• DOCUMENT EXCERPT:

--- BEGIN ---

Blood of the Maccabees

In the Diaspora our blood was shed like water for many generations, hundreds of years - in all the countries, in all the climates, but no plant grew out of our blood, no flower flowered, only puddles remained, puddles of blood from lead.  And over the years they also dried out. Only in this country, the homeland, does a tiny flower grow amongst the rest of the flowers, the small flower, the red flower, and its name the Blood of the Maccabees...


Here we wandered on the paths of Israel, we breath the air of Modiin, we have seen the landscape of the exposed hills, we climbed the cliffs, we ascended and descended on the paths and the trails on which the Maccabees walked. The spirit filled with liveliness, dressed with skin, bones and tendons. The spirit of the Maccabees became the Maccabean tactic, and we knew how the few can fight against the many, how they knew when to prevail over the camps. Their spirit became our tactic, their faith became our weapons. Because justice must be realized here and for us. And not a dream of justice, of an abstract perception about the concept of justice. The justice  needs to be here and true. It will grow in the fields of wheat, barley and cereal. In the fields which are sown with a tear and are harvested with song and if necessary they are also watered with blood...


And that same blood, we will say with all simplicity and security - runs through our arteries. In this matter, they are alike us, and a drop of our blood that falls on the land of the homeland, will grow into a tiny flower, a small and red flower called after them, because of them this land is our home and all types of plants and flowers grow in it.


You are not heroes, my friends, and not giants, you are simple people, getting on with life, dealing with a thousand issues, but you have received the Maccabean inheritance. Seeds of gold.
And I am happy to see this in the depths of the bloc, the dust of daily living.

Yitzhak Sadeh, the Commander of the Palmach, describes how from life in Israel and his acquaintance with it the generation drew inspiration from the Maccabees, and his friends, the Palmach people, are the Maccabees’ heirs.

--- END ---

• MATERIAL PROVIDED:

--- BEGIN ---

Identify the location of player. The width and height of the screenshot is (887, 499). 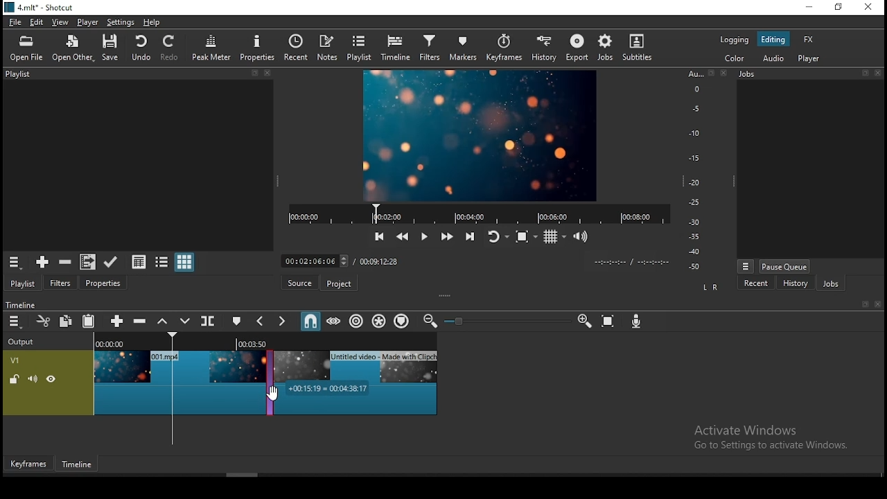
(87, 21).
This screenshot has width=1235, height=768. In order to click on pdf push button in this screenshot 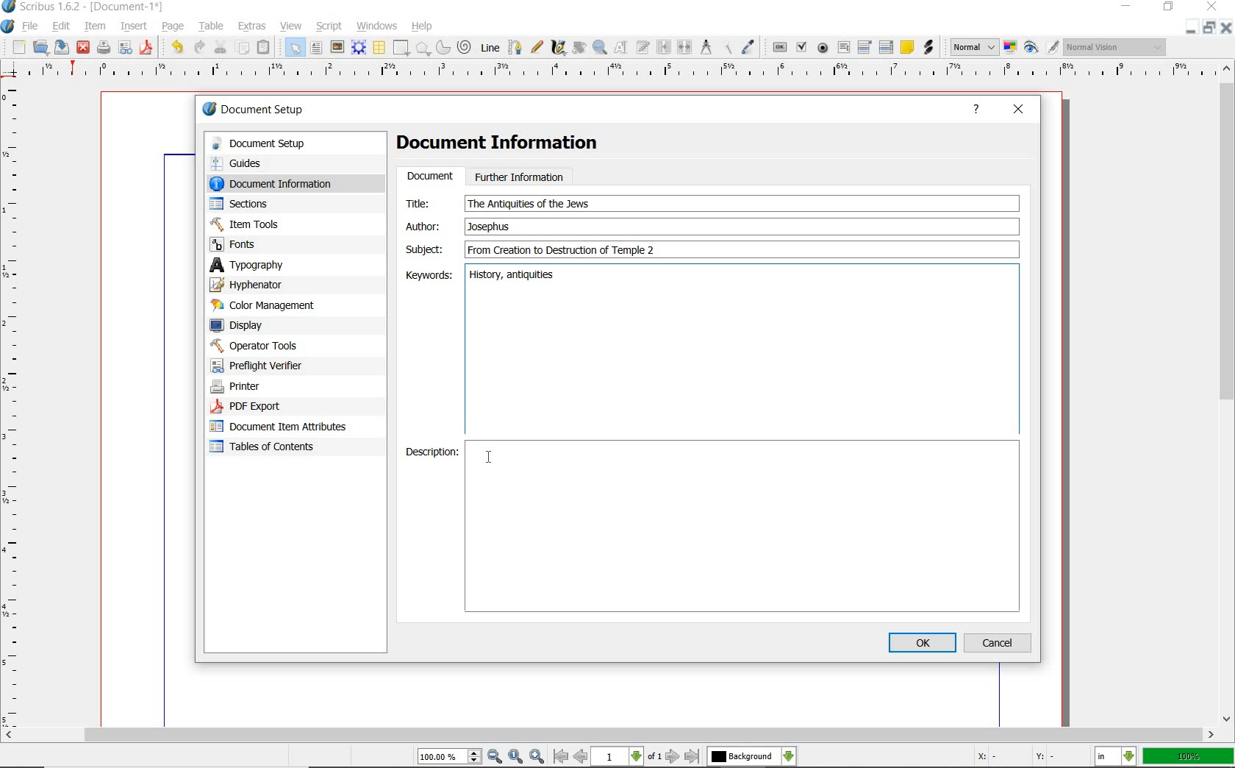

--- END ---

• EXERCISE GOAL:
Please say whether each statement agrees with the Blood of the Maccabees passage, answering yes or no and quoting the words of the text that decide it: (a) in the Diaspora, flowers grew from the blood that was shed; (b) the friends being addressed are called simple people rather than heroes; (c) the justice described is meant to be an abstract idea.

• FULL ANSWER:
(a) No: "but no plant grew out of our blood, no flower flowered, only puddles remained"
(b) Yes: "You are not heroes, my friends, and not giants, you are simple people"
(c) No: "And not a dream of justice, of an abstract perception about the concept of justice."